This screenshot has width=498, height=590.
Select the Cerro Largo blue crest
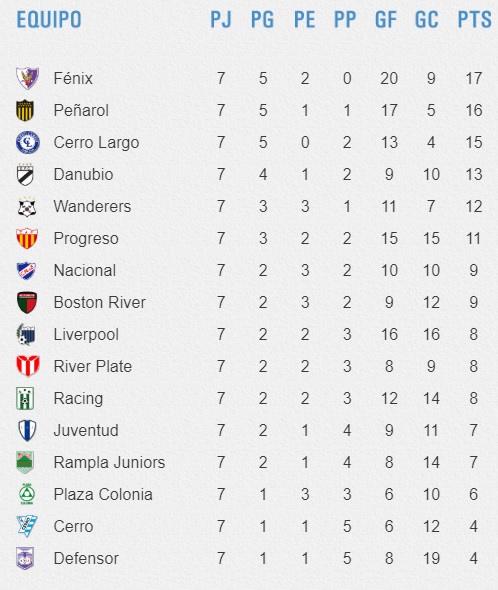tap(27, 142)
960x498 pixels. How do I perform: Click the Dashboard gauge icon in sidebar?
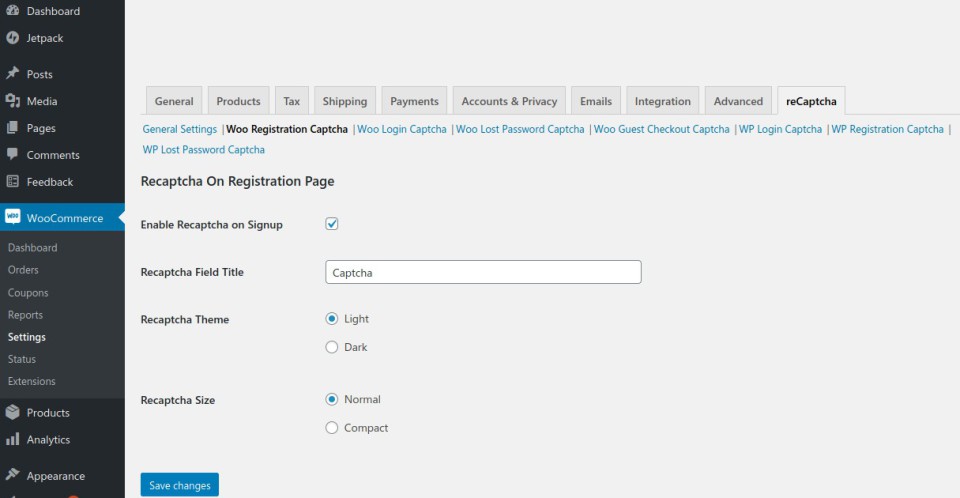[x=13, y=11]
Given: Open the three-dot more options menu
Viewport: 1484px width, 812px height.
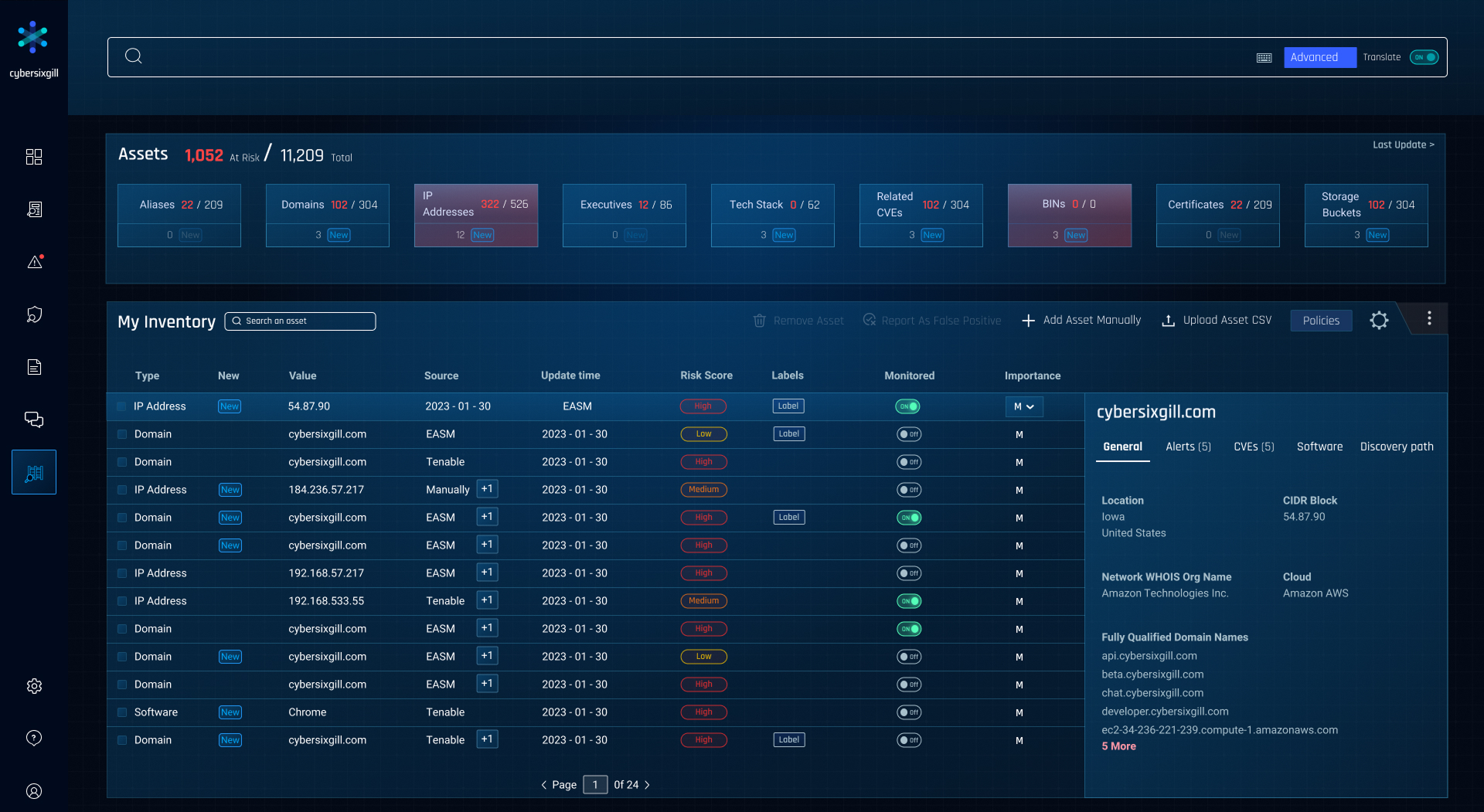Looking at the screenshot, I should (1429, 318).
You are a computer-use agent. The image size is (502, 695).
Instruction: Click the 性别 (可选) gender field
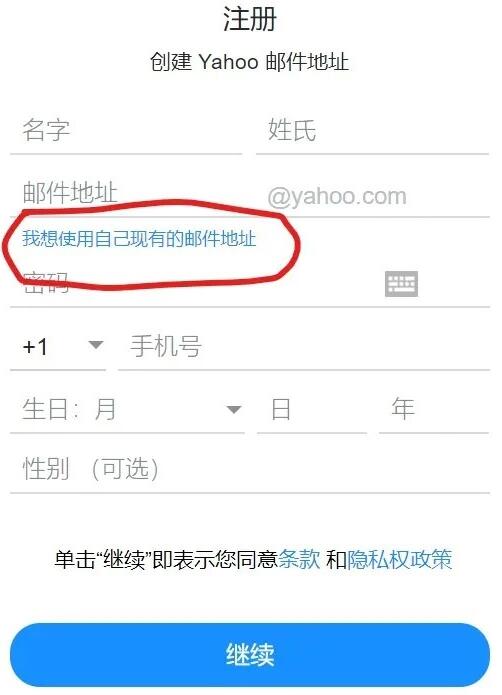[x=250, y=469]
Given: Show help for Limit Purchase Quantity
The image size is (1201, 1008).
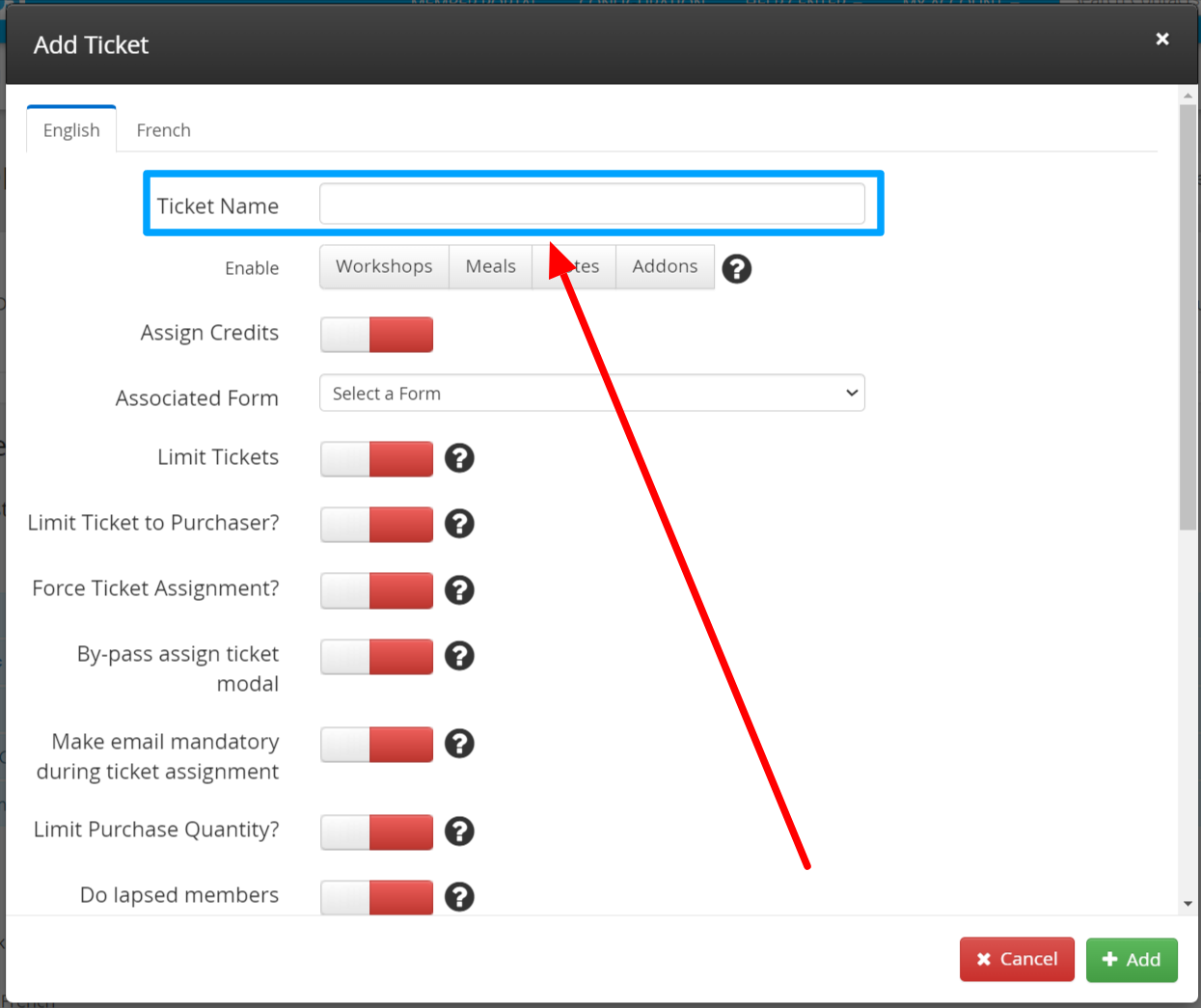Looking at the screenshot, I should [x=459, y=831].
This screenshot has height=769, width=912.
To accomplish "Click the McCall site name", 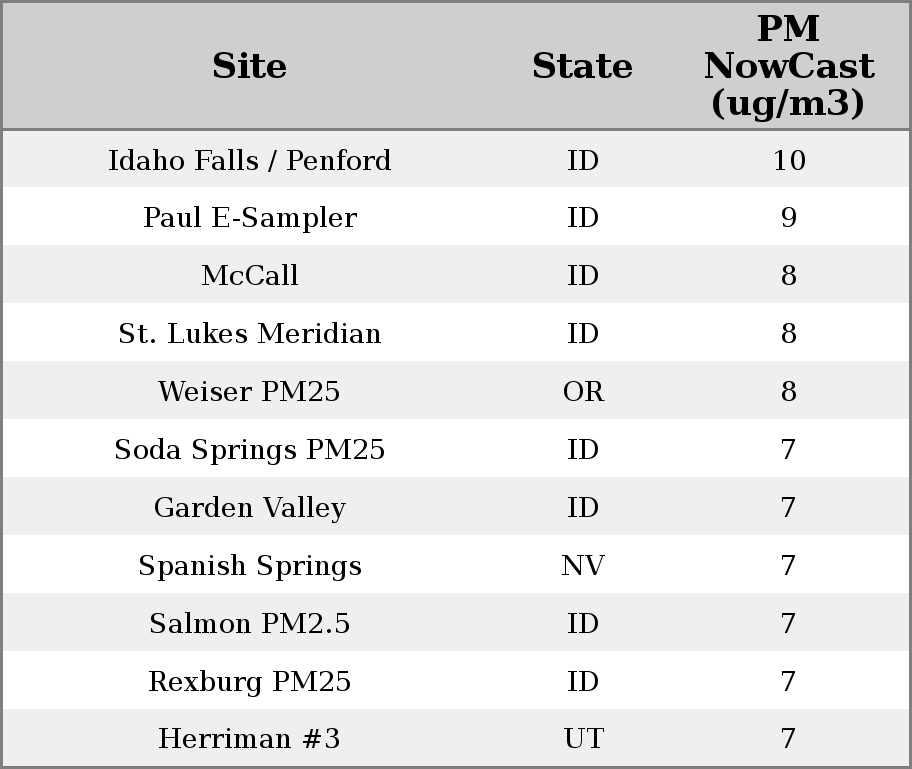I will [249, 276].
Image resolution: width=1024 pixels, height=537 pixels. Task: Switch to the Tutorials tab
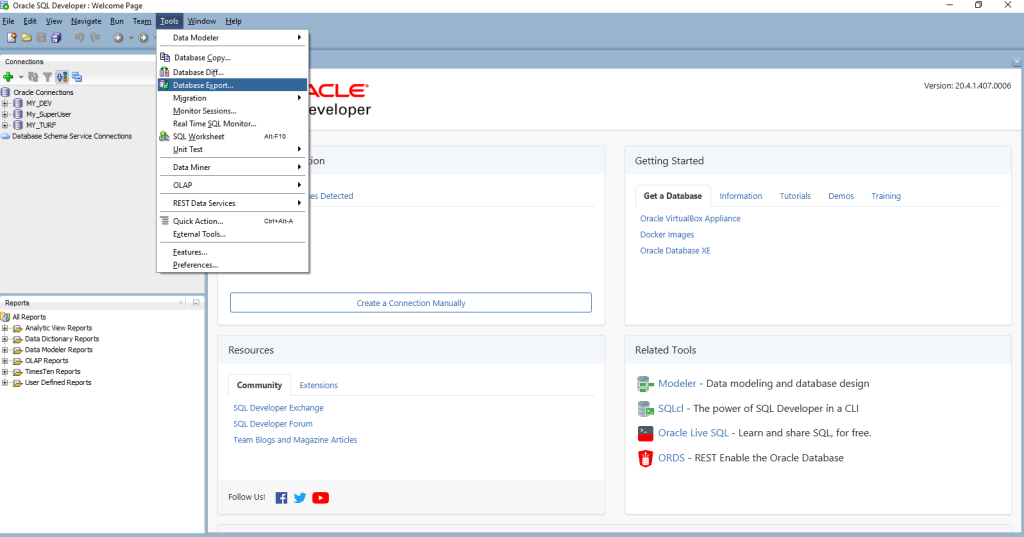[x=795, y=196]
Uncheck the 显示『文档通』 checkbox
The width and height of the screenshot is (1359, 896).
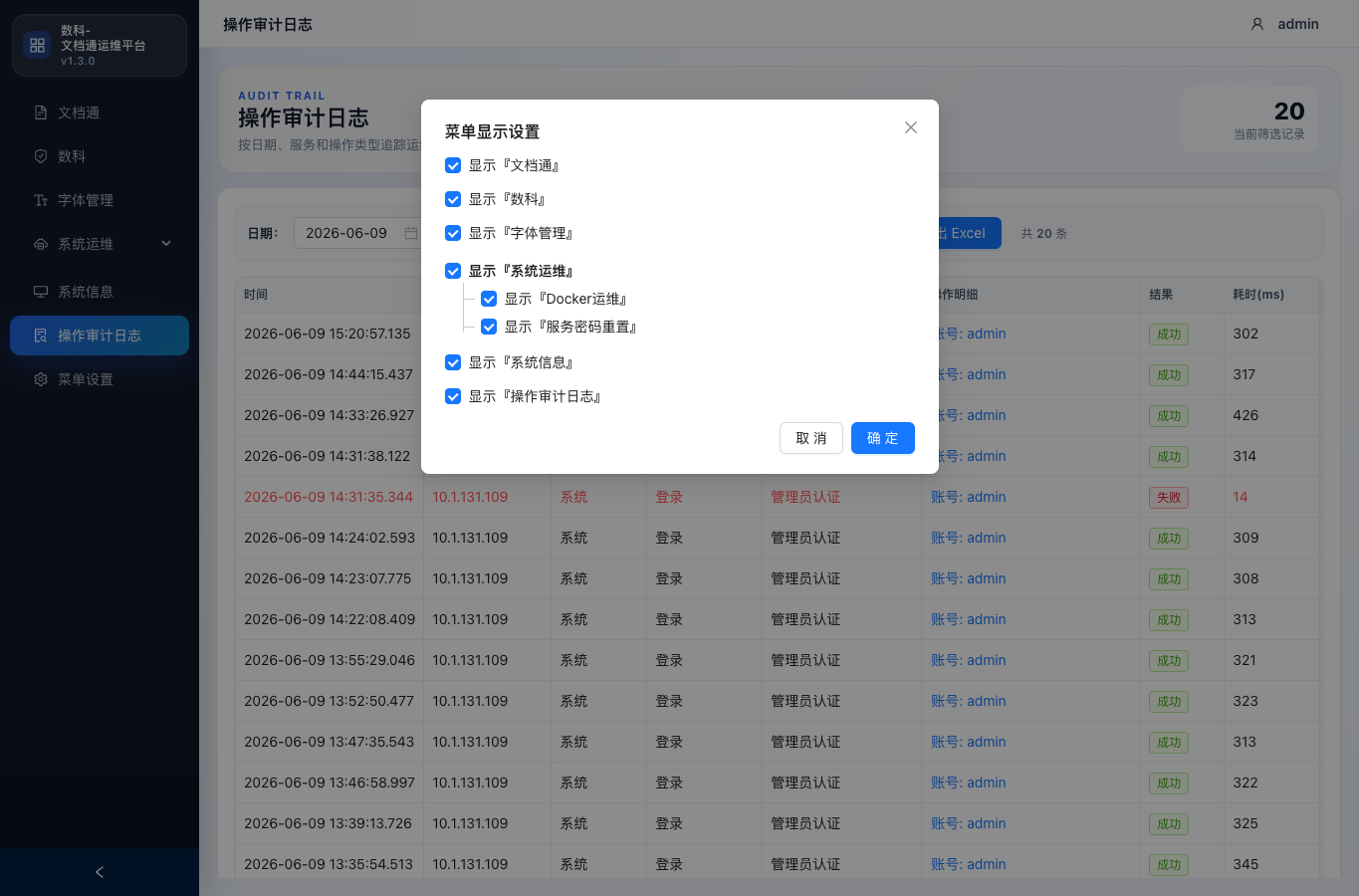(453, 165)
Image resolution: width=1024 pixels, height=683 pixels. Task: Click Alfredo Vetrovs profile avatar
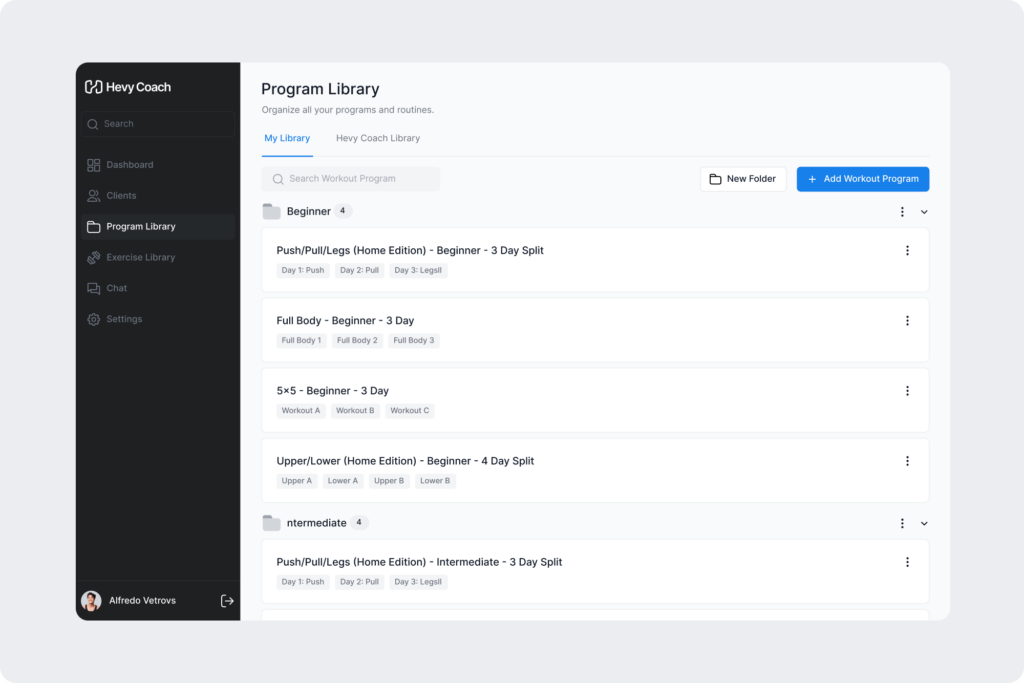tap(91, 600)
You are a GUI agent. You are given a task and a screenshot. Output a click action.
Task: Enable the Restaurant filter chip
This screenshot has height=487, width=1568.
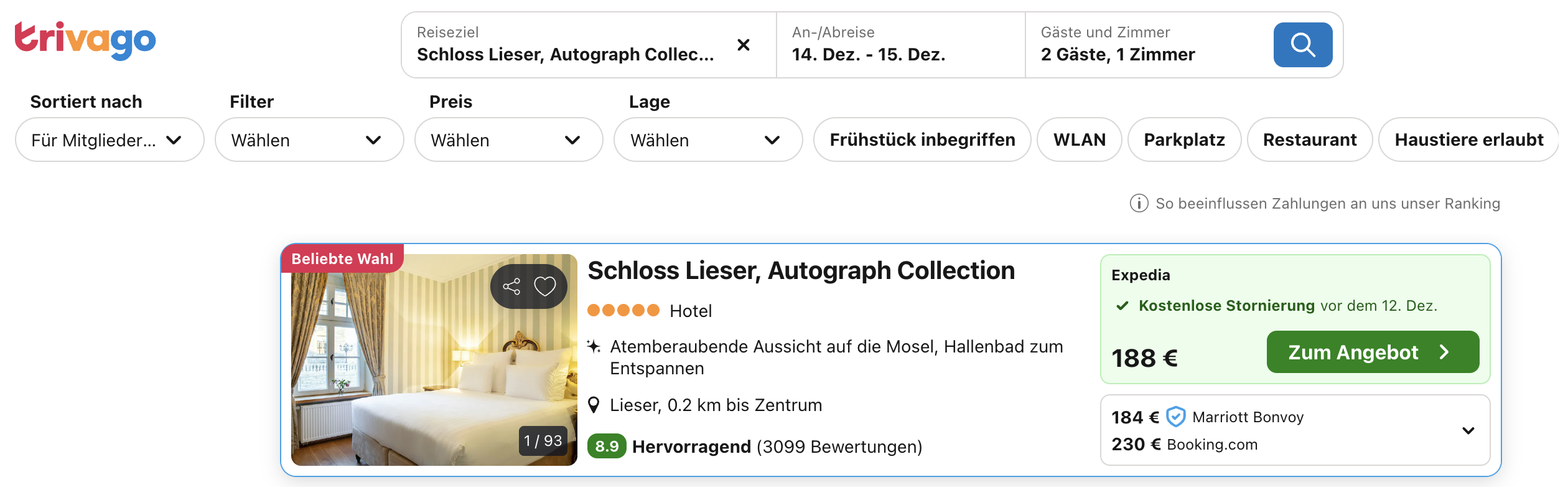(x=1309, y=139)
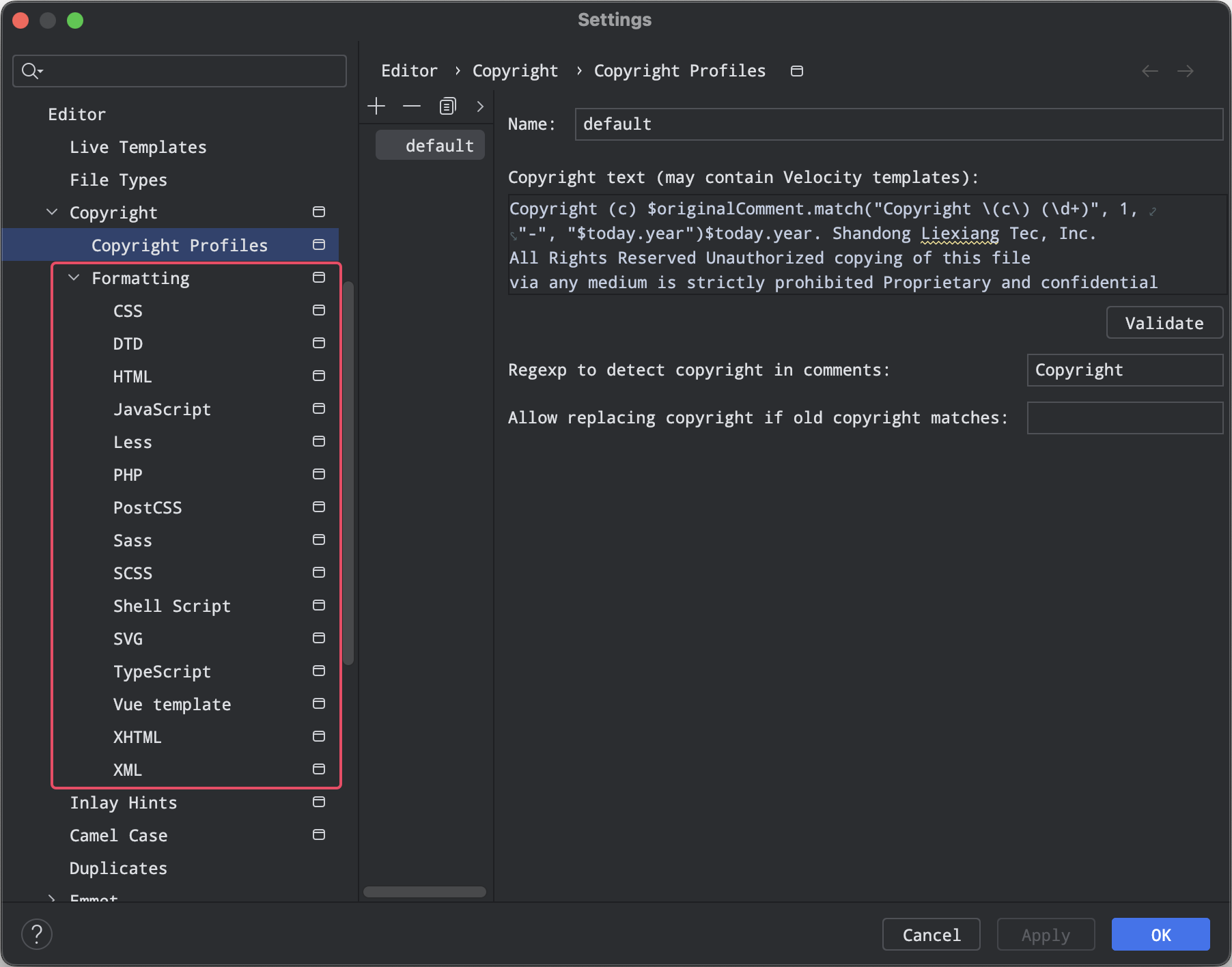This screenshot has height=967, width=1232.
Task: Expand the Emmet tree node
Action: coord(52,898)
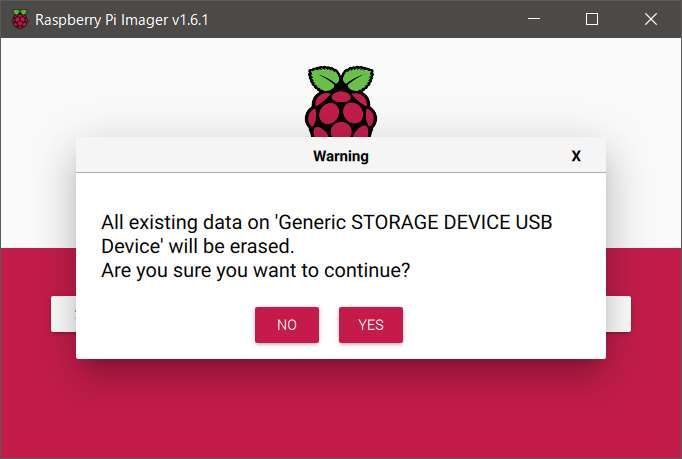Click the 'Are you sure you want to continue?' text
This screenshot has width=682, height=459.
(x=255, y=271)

——————

Problem description » Exactly as written, give again every line from the one containing "Uncheck the 显示『文档通』 checkbox" through the last line of the material, both included, with the pictures left out.

Result of this task »
Uncheck the 显示『文档通』 checkbox
The width and height of the screenshot is (1359, 896).
(453, 165)
Image resolution: width=1024 pixels, height=683 pixels. Task: Click Alfredo Vetrovs profile avatar
tap(91, 600)
You are a GUI agent. You are given a task and a screenshot. Output a click action.
Task: Enable the Restaurant filter chip
This screenshot has height=487, width=1568.
(x=1309, y=139)
This screenshot has height=967, width=1232.
Task: Expand the Emmet tree node
Action: coord(52,898)
Click the 'Are you sure you want to continue?' text
This screenshot has width=682, height=459.
(x=255, y=271)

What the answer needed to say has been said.